Please copy, exactly as they appear below, the lines from the one containing "Instruction: Switch to 新手 beginner mode" through the one containing "Task: Minimize the Miniforge3 Setup window".

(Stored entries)
+ + + + + + +
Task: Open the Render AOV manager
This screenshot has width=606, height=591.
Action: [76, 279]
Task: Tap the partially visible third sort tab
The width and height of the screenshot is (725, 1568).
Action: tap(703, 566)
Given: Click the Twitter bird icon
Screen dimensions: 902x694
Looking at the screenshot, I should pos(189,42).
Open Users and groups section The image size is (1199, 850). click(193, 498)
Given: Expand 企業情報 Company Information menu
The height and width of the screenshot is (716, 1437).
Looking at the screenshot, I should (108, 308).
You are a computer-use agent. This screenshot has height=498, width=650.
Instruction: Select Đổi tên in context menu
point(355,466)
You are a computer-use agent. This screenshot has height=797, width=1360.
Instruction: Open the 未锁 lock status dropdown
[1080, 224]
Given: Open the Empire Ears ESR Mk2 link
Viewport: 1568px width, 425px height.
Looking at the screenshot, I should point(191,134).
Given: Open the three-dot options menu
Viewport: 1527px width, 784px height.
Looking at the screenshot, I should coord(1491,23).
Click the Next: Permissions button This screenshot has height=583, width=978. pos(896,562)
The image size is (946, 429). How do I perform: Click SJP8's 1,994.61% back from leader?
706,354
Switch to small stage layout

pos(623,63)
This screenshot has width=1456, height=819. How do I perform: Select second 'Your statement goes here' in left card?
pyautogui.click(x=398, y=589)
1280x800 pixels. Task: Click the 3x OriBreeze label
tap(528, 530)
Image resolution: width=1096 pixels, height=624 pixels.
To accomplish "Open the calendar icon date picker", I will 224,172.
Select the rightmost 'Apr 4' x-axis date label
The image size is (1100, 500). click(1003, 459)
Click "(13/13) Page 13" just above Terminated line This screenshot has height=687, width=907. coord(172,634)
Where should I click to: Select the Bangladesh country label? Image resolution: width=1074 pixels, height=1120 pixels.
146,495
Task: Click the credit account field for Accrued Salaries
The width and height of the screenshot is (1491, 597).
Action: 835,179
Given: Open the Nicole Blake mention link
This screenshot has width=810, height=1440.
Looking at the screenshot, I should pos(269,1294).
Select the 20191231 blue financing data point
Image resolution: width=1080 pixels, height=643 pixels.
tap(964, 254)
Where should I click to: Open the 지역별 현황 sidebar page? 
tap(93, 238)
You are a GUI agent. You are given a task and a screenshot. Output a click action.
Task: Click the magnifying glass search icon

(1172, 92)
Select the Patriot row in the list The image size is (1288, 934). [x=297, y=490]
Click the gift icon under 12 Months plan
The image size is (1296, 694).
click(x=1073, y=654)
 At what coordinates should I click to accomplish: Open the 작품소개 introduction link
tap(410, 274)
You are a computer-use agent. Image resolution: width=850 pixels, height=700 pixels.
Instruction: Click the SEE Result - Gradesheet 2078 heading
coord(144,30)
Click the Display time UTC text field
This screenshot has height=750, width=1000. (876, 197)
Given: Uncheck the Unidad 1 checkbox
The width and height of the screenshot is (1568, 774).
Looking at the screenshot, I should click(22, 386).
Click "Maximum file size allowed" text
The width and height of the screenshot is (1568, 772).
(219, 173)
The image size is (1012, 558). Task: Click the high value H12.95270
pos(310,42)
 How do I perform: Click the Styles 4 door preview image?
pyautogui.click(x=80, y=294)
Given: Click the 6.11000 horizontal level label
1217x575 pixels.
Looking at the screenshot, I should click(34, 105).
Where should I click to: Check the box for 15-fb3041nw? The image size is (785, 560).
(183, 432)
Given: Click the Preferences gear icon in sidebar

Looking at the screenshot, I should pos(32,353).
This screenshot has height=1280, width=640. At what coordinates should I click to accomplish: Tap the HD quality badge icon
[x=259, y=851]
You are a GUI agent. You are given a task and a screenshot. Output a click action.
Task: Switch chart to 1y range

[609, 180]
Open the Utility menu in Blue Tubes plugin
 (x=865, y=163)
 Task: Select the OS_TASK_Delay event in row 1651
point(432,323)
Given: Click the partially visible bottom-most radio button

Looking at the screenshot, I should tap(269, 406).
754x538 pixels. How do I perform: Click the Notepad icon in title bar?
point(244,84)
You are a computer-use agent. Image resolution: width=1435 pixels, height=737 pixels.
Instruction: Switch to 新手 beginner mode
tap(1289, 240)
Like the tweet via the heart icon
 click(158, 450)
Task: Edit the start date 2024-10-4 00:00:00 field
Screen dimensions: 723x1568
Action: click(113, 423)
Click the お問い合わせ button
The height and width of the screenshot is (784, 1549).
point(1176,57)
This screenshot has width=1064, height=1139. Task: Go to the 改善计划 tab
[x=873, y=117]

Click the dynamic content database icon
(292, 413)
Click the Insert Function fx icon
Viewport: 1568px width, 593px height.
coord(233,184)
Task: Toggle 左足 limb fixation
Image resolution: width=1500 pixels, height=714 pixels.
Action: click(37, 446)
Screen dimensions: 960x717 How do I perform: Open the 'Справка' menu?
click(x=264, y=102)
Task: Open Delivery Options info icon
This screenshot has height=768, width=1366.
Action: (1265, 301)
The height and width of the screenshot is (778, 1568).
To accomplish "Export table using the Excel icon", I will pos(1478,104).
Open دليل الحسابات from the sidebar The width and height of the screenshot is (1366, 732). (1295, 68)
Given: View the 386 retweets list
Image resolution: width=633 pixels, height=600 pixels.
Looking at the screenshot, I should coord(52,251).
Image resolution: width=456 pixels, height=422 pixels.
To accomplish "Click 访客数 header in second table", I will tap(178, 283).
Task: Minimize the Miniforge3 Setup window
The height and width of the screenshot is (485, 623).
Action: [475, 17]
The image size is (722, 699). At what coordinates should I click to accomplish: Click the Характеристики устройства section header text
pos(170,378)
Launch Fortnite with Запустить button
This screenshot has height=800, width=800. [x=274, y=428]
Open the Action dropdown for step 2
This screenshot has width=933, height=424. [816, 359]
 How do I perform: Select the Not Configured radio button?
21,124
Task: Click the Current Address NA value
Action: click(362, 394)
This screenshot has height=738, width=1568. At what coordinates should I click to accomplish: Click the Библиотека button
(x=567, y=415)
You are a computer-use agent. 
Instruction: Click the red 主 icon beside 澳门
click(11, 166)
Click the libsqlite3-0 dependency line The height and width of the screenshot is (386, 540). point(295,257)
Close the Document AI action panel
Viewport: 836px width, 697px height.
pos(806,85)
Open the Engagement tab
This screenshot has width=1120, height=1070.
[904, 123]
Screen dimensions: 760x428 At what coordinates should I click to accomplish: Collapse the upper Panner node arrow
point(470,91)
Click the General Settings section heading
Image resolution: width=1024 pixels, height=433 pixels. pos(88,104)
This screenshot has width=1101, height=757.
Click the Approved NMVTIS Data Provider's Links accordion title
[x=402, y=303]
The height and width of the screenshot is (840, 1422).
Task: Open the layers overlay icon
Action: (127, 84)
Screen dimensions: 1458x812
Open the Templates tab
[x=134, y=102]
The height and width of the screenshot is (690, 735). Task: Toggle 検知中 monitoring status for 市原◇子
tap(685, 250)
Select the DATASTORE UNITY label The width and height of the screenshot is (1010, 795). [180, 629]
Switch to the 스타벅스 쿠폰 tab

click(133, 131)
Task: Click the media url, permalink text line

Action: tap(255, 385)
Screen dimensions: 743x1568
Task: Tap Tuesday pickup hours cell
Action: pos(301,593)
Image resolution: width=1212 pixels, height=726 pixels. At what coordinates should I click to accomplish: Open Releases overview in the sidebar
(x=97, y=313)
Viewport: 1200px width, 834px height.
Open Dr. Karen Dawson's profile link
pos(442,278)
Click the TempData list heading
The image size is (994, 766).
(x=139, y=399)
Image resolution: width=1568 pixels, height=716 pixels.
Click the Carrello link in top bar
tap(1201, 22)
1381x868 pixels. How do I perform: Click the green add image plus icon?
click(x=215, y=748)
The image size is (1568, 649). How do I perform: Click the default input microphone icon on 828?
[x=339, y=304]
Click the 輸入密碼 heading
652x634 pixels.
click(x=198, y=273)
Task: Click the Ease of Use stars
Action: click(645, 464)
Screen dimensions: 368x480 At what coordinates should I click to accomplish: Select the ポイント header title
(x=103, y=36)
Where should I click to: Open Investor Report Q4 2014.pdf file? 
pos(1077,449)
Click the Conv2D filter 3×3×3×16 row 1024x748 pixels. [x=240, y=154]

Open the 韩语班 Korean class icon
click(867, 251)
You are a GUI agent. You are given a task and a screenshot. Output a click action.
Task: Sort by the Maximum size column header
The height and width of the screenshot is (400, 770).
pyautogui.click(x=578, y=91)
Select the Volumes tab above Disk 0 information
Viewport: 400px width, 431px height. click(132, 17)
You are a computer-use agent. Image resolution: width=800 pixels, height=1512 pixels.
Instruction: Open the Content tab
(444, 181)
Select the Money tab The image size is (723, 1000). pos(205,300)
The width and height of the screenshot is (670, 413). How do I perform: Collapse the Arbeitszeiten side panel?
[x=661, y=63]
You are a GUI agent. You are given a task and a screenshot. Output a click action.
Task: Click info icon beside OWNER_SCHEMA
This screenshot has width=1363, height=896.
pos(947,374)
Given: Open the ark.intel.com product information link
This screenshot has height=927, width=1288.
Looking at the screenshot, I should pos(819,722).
+ + + + + + +
SOLUTION
Instruction: Switch to 新手 beginner mode
tap(1289, 240)
Like the tweet via the heart icon
 click(158, 450)
Task: Edit the start date 2024-10-4 00:00:00 field
Screen dimensions: 723x1568
Action: click(113, 423)
Click the お問い合わせ button
The height and width of the screenshot is (784, 1549).
point(1176,57)
This screenshot has width=1064, height=1139. Task: Go to the 改善计划 tab
[x=873, y=117]

Click the dynamic content database icon
(292, 413)
Click the Insert Function fx icon
Viewport: 1568px width, 593px height.
coord(233,184)
Task: Toggle 左足 limb fixation
Image resolution: width=1500 pixels, height=714 pixels.
Action: click(37, 446)
Screen dimensions: 960x717 How do I perform: Open the 'Справка' menu?
click(x=264, y=102)
Task: Open Delivery Options info icon
This screenshot has height=768, width=1366.
Action: (1265, 301)
The height and width of the screenshot is (778, 1568).
To accomplish "Export table using the Excel icon", I will pos(1478,104).
Open دليل الحسابات from the sidebar The width and height of the screenshot is (1366, 732). (1295, 68)
Given: View the 386 retweets list
Image resolution: width=633 pixels, height=600 pixels.
Looking at the screenshot, I should coord(52,251).
Image resolution: width=456 pixels, height=422 pixels.
To accomplish "Click 访客数 header in second table", I will tap(178, 283).
Task: Minimize the Miniforge3 Setup window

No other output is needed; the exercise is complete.